Isabel Schnabel: From laggard to leader? Closing the euro area's technology gap

Inaugural lecture of the EMU lab by Ms Isabel Schnabel, Member of the Executive Board of the European Central Bank, at the European University Institute, Florence, 16 February 2024.

The views expressed in this speech are those of the speaker and not the view of the BIS.

Central bank speech  | 
06 March 2024

More than 30 years after its inception, Economic and Monetary Union is widely seen as a success. It has steadily gained support among Europeans. Nearly 80% of euro area citizens support the single currency.

This is a strong vote of confidence, which shows that the euro is more than a currency. Our monetary union has become a global leader in social protection, a pioneer in fighting climate change and a guardian of free trade and democracy.

But these values and achievements are being increasingly questioned and challenged in a world that is becoming less open, less stable and less reliable.

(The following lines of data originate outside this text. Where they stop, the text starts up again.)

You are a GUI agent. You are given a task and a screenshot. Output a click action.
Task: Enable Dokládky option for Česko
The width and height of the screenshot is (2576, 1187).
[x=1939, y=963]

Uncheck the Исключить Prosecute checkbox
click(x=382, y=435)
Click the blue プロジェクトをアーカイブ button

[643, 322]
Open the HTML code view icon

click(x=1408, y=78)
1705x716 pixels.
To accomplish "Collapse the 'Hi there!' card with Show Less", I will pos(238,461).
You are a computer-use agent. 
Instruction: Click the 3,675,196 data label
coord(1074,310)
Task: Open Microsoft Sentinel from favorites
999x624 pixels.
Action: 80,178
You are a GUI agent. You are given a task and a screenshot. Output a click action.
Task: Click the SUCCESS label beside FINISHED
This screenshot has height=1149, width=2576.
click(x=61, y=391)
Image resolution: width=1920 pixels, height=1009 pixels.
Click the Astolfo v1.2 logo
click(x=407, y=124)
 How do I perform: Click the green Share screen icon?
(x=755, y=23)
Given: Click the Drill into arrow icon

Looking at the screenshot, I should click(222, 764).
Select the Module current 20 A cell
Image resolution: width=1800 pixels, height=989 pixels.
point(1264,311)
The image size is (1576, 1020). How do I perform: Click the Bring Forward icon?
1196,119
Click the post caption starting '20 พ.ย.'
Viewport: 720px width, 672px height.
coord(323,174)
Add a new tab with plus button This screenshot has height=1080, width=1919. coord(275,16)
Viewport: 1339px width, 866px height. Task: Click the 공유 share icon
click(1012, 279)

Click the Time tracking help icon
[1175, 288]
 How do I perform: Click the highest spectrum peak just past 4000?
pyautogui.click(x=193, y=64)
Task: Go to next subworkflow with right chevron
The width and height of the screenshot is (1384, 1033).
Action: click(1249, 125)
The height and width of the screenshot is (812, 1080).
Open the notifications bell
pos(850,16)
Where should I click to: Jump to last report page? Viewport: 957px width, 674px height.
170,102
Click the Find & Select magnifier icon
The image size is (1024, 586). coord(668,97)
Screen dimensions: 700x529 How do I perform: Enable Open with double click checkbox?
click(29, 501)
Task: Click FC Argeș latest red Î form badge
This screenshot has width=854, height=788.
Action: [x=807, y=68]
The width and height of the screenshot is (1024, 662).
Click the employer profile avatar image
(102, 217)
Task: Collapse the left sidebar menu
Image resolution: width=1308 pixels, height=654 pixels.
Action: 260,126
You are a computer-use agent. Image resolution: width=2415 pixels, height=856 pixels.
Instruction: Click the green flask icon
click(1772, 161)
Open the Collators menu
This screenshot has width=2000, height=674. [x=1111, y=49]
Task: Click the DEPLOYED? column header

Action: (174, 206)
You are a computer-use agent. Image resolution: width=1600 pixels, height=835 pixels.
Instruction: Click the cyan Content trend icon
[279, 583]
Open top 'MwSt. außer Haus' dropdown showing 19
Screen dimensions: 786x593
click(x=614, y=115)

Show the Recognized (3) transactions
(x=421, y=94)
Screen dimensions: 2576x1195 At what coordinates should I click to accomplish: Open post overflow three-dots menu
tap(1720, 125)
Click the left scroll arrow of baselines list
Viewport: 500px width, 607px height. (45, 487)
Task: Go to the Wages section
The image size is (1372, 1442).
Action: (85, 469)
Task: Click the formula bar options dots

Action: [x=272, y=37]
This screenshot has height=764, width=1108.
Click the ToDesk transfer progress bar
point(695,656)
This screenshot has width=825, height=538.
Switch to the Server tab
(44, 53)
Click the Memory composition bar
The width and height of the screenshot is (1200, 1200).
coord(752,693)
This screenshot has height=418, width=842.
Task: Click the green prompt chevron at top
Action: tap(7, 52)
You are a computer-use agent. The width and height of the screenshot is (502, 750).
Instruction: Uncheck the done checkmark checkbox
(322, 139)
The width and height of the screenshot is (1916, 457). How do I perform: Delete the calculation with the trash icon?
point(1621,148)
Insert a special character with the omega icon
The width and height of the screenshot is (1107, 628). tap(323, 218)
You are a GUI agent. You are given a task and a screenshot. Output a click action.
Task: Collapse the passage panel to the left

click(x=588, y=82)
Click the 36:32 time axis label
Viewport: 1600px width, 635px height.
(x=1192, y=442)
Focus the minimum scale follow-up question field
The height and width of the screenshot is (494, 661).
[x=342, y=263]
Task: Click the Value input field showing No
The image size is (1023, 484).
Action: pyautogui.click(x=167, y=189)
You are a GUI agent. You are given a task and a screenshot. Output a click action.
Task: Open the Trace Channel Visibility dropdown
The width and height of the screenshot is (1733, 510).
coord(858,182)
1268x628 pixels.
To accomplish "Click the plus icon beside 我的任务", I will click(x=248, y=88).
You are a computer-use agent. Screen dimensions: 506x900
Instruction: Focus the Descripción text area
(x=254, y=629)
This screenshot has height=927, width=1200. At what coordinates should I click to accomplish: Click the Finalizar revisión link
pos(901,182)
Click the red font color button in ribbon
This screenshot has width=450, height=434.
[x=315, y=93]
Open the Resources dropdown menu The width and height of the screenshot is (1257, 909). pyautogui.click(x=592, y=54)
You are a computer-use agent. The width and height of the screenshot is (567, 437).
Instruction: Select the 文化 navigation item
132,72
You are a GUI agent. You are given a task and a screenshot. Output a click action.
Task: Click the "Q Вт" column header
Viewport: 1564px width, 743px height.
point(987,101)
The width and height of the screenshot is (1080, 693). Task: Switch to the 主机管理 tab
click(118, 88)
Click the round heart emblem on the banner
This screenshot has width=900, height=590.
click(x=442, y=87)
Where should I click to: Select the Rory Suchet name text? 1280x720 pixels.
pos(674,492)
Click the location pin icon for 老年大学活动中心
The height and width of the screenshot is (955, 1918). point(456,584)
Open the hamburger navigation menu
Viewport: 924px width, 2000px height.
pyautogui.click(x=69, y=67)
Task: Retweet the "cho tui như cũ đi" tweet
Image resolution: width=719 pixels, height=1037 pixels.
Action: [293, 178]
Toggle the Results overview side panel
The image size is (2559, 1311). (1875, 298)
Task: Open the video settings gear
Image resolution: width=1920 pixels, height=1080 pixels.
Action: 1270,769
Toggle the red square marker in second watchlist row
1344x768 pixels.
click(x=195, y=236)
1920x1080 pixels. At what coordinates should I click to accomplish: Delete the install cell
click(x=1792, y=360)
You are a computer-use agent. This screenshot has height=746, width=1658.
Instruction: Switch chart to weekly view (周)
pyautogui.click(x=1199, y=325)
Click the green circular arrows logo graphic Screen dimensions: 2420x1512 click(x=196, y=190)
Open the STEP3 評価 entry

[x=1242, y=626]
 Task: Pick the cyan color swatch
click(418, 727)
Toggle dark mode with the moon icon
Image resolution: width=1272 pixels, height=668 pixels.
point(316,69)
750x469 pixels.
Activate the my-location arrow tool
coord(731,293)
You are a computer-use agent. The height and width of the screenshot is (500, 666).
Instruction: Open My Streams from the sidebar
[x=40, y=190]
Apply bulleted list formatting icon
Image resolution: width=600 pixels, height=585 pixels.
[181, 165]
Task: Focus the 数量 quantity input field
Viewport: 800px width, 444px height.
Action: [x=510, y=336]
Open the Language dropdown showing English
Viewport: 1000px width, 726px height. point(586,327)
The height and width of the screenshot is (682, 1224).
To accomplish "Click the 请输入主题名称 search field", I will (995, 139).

To assert its role, the euro area needs to remain competitive; it must be capable of creating the sustainable growth that our social and economic fabric depends on.

However, this capability is increasingly under threat. At the turn of the millennium, Europe was operating at the global technological frontier, but today many euro area firms are laggards. Compared with many of their global peers, they invest less in both physical capital and research and development, and they are less productive.

Today I will explain the factors behind the euro area's competitiveness crisis and propose remedies to address its deeper root causes.

I will argue that our most potent weapon for enabling European firms to catch up to the technological frontier is to eliminate the remaining barriers to the free movement of goods, services and capital in the European Union. European firms would then be able to compete and thrive in an environment of disruptive technological change where the "winner takes most".